* _Exercise_:
Your output should be exactly the lines from the one containing "Task: Expand the 'Скачал раздач' plus box" through the last line of the listing, and nothing else. Pictures stay out.
======== Provided records
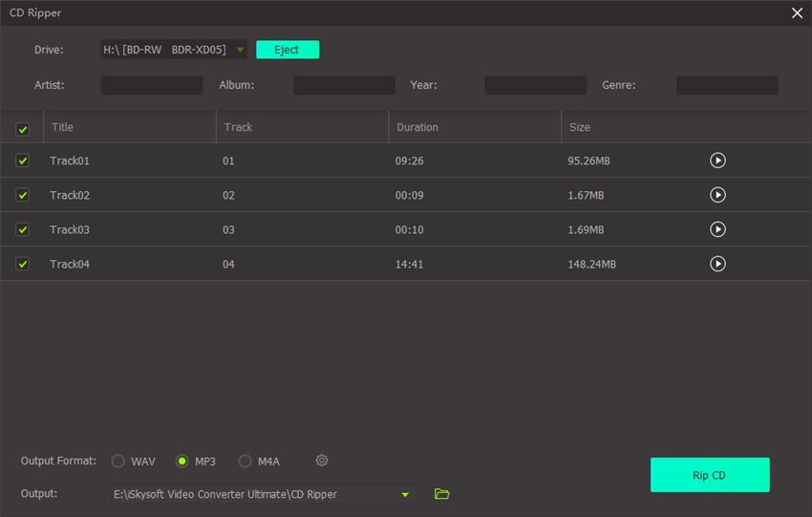Open the Output path dropdown

coord(405,495)
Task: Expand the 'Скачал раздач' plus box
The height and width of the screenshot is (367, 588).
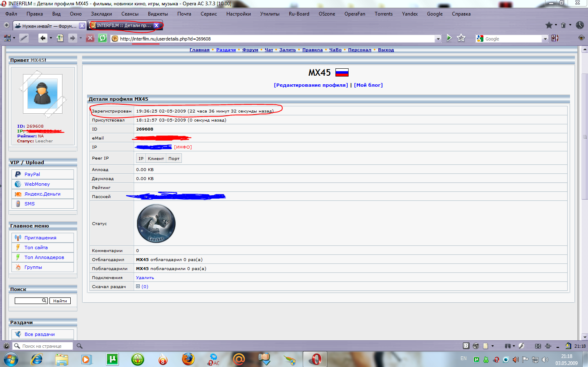Action: point(138,286)
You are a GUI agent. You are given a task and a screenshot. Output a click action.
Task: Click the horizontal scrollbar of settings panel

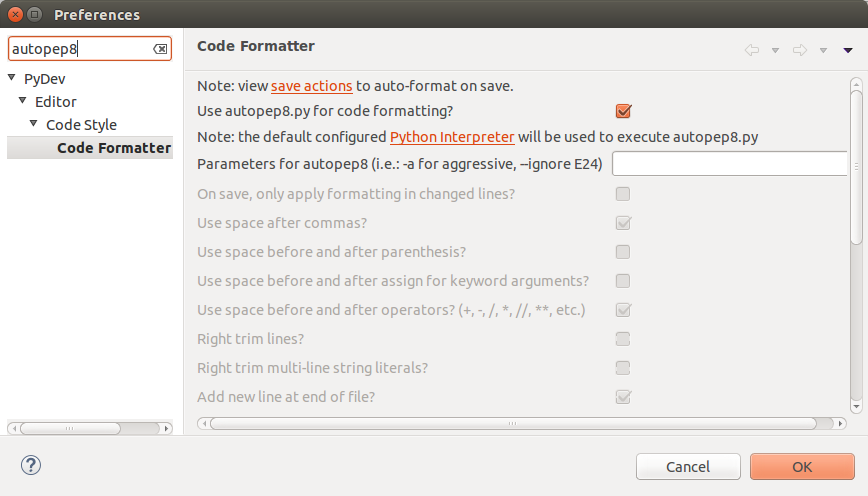(513, 423)
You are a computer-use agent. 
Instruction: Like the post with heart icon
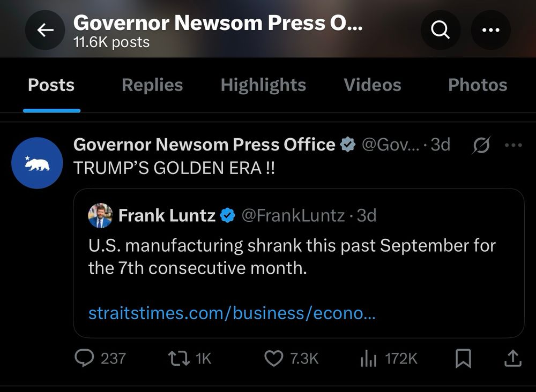[274, 358]
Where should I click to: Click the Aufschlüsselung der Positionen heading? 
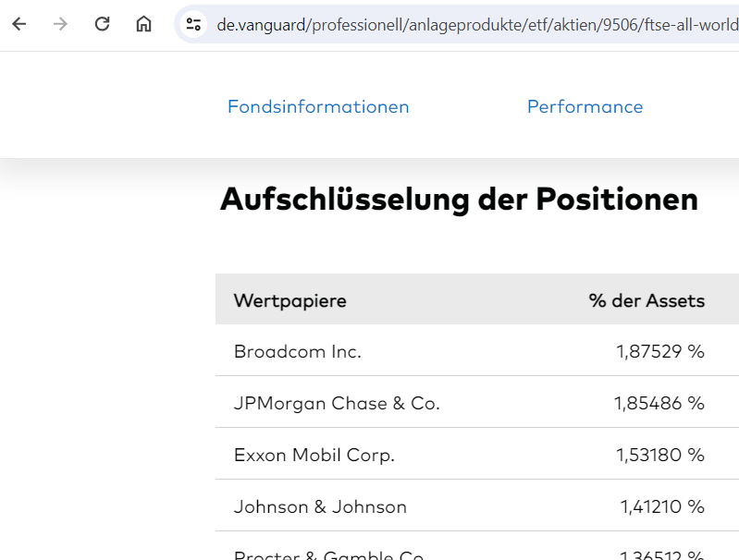click(x=459, y=199)
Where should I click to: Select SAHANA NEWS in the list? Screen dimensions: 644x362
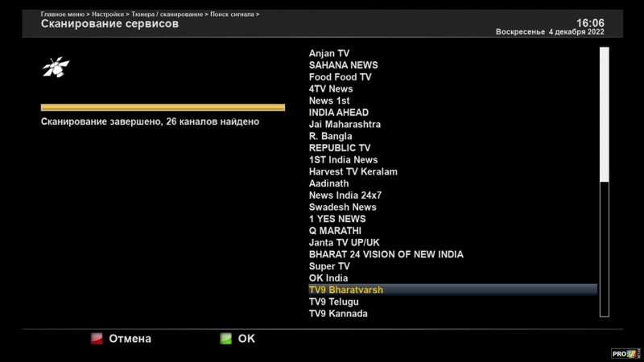pyautogui.click(x=343, y=65)
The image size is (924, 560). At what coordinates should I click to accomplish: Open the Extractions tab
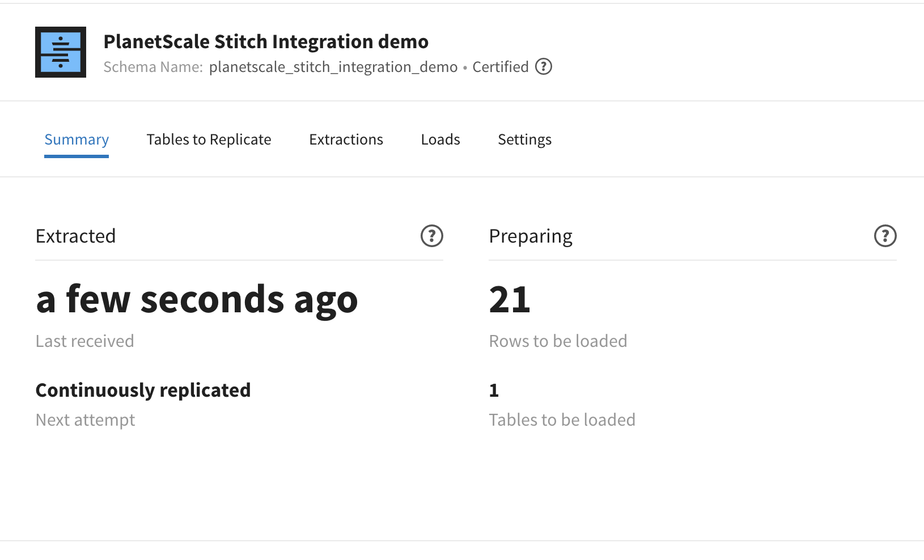(346, 139)
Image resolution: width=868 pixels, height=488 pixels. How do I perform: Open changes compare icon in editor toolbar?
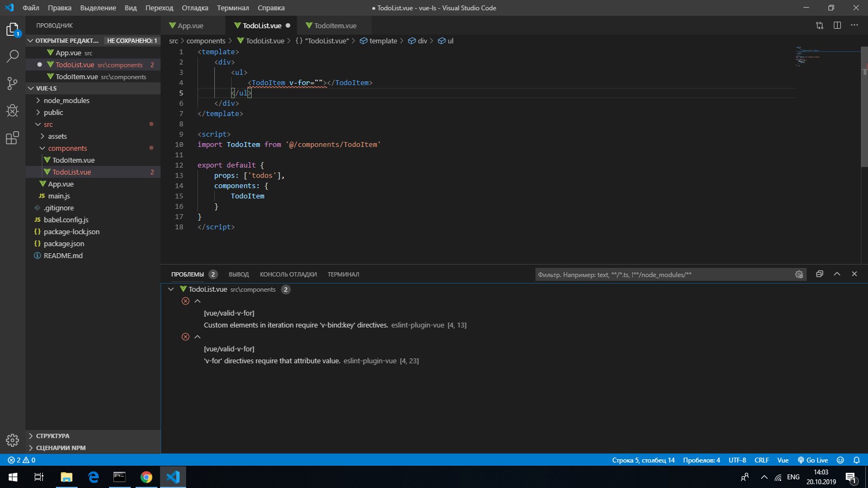coord(820,25)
================
* _Written reply_:
Task: Expand the 'Скачал раздач' plus box
The height and width of the screenshot is (367, 588).
Action: point(138,286)
You are a GUI agent. You are given a task and a screenshot. Output a click action.
Task: Click the horizontal scrollbar of settings panel

(513, 423)
You are a computer-use agent. 
Instruction: Like the post with heart icon
[274, 358]
Where should I click to: Click the Aufschlüsselung der Positionen heading? 
click(x=459, y=199)
Where should I click to: Select SAHANA NEWS in the list? Screen dimensions: 644x362
pyautogui.click(x=343, y=65)
The image size is (924, 560). At what coordinates should I click to accomplish: Open the Extractions tab
(346, 139)
Image resolution: width=868 pixels, height=488 pixels. How do I perform: Open changes compare icon in editor toolbar?
coord(820,25)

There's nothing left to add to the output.